Novel selective antagonist radioligands for the pharmacological study of A(2B) adenosine receptors.

The adenosine A(2B) receptor is the least well characterized of the four adenosine subtypes due to the lack of potent and selective agonists and antagonists. Despite the widespread distribution of A(2B) receptor mRNA, little information is available with regard to their function. The characterization of A(2B) receptors, through radioligand binding studies, has been performed, until now, by using low-affinity and non-selective antagonists like 1,3-dipropyl-8-cyclopentylxanthine ([(3)H]DPCPX),(4-(2-[7-amino-2-(2-furyl)-[1,2,4]triazolo-[2,3-a][1,3,5]triazin-5-ylamino]ethyl)-phenol ([(3)H]ZM 241385) and 3-(3,4-aminobenzyl)-8-(4-oxyacetate)phenyl-1-propyl-xanthine ([(125)I]ABOPX).
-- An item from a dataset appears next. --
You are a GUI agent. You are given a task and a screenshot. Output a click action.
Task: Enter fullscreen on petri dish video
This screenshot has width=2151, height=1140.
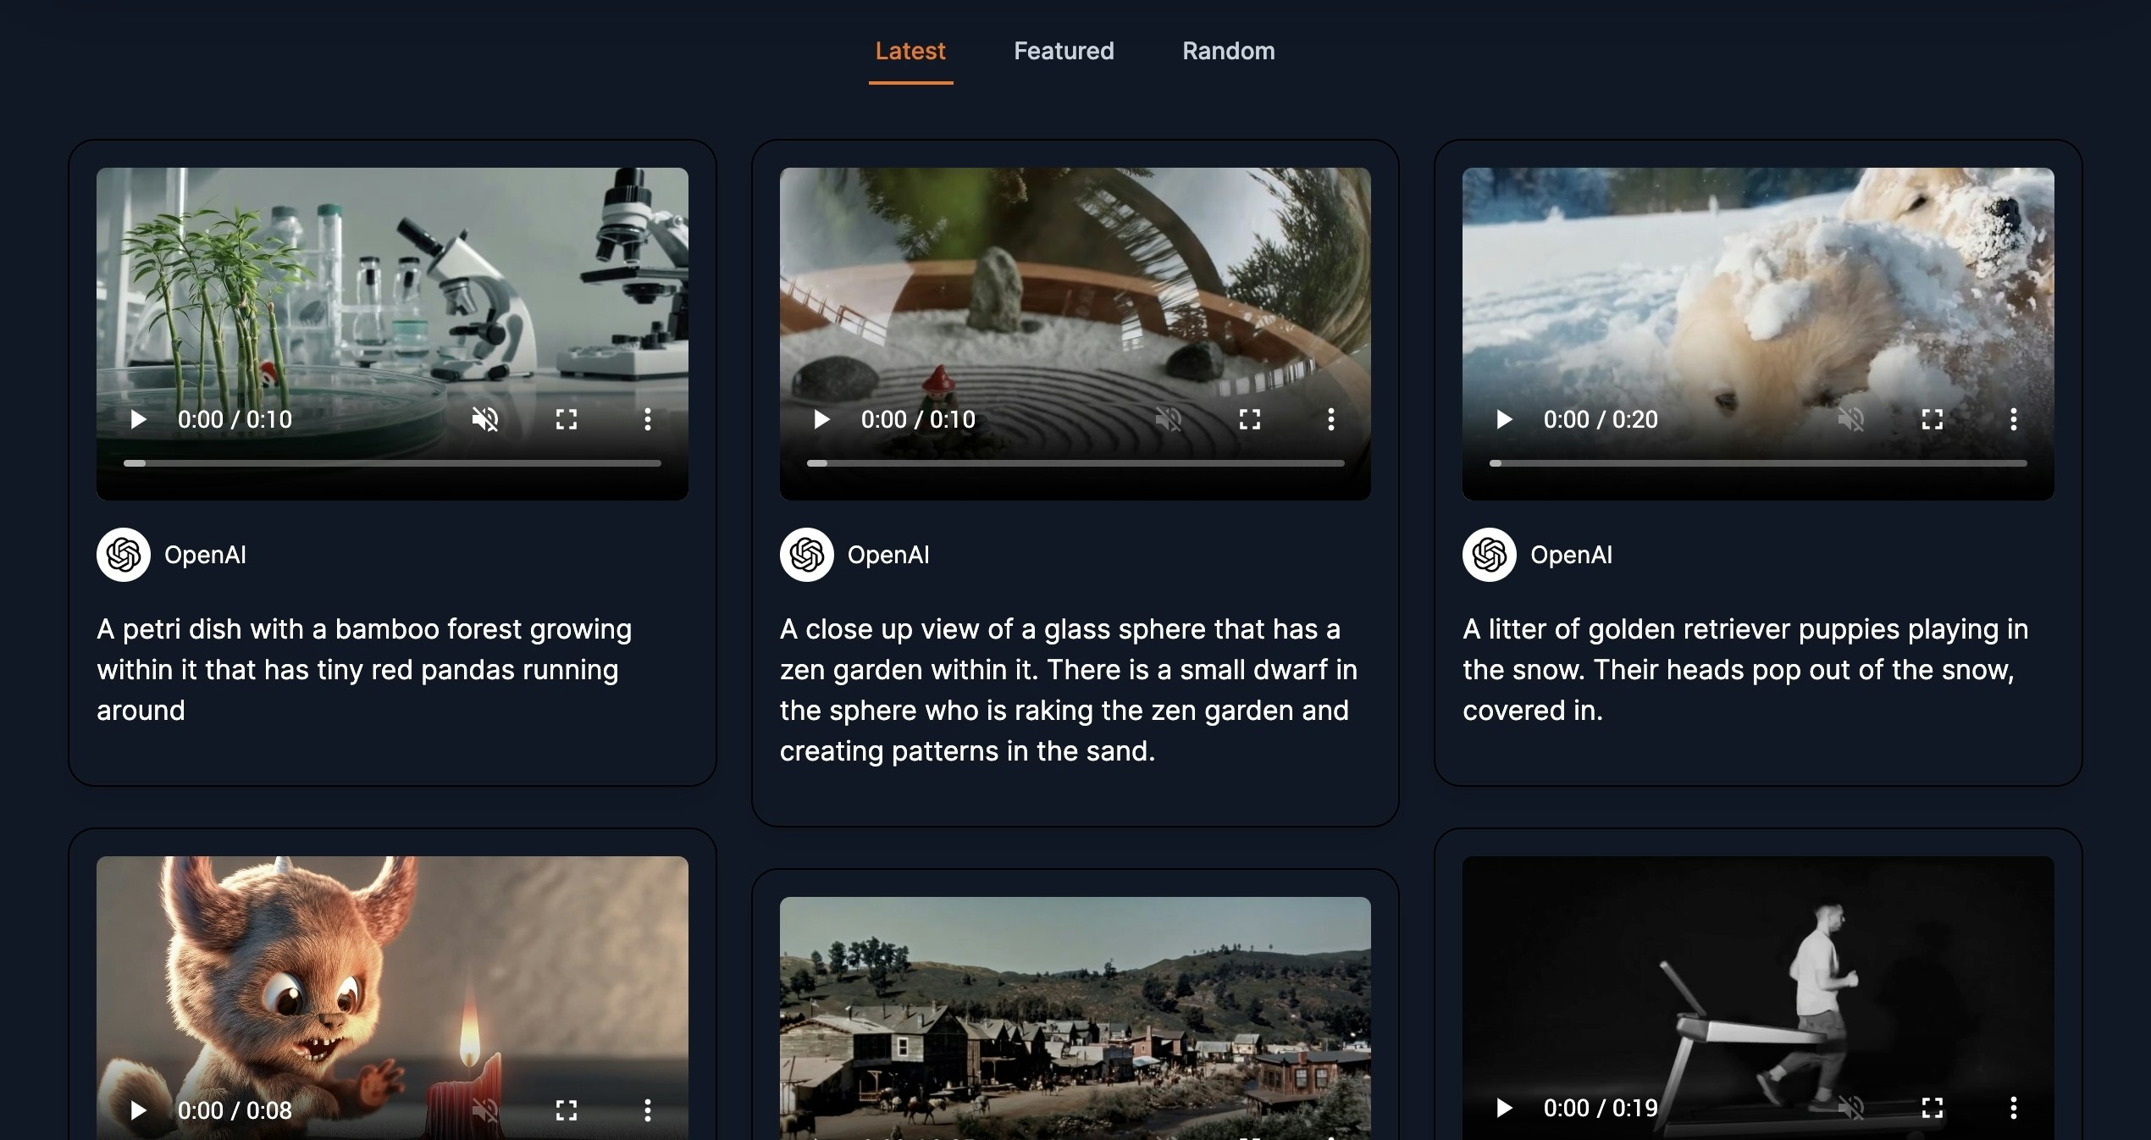567,419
Recently, high-affinity radioligands for A(2B) receptors, [N-(4-cyanophenyl)-2-[4-(2,3,6,7-tetrahydro-2,6-dioxo-1,3-dipropyl-1H-purin-8-yl)-phenoxy]acetamide ([(3)H]MRS 1754), N-(2-(2-Phenyl-6-[4-(2,2,3,3-tetratritrio-3-phenylpropyl)-piperazine-1-carbonyl]-7H-pyrrolo[2,3-d]pyrimidin-4-ylamino)-ethyl)-acetamide ([(3)H]OSIP339391) and N-benzo[1,3]dioxol-5-yl-2-[5-(1,3-dipropyl-2,6-dioxo-2,3,6,7-tetrahydro-1H-purin-8-yl)-1-methyl-1H-pyrazol-3-yloxy]-acetamide] ([(3)H]MRE 2029F20), have been introduced. This minireview offers an overview of these recently developed radioligands and the most important applications of drugs towards A(2B) receptors.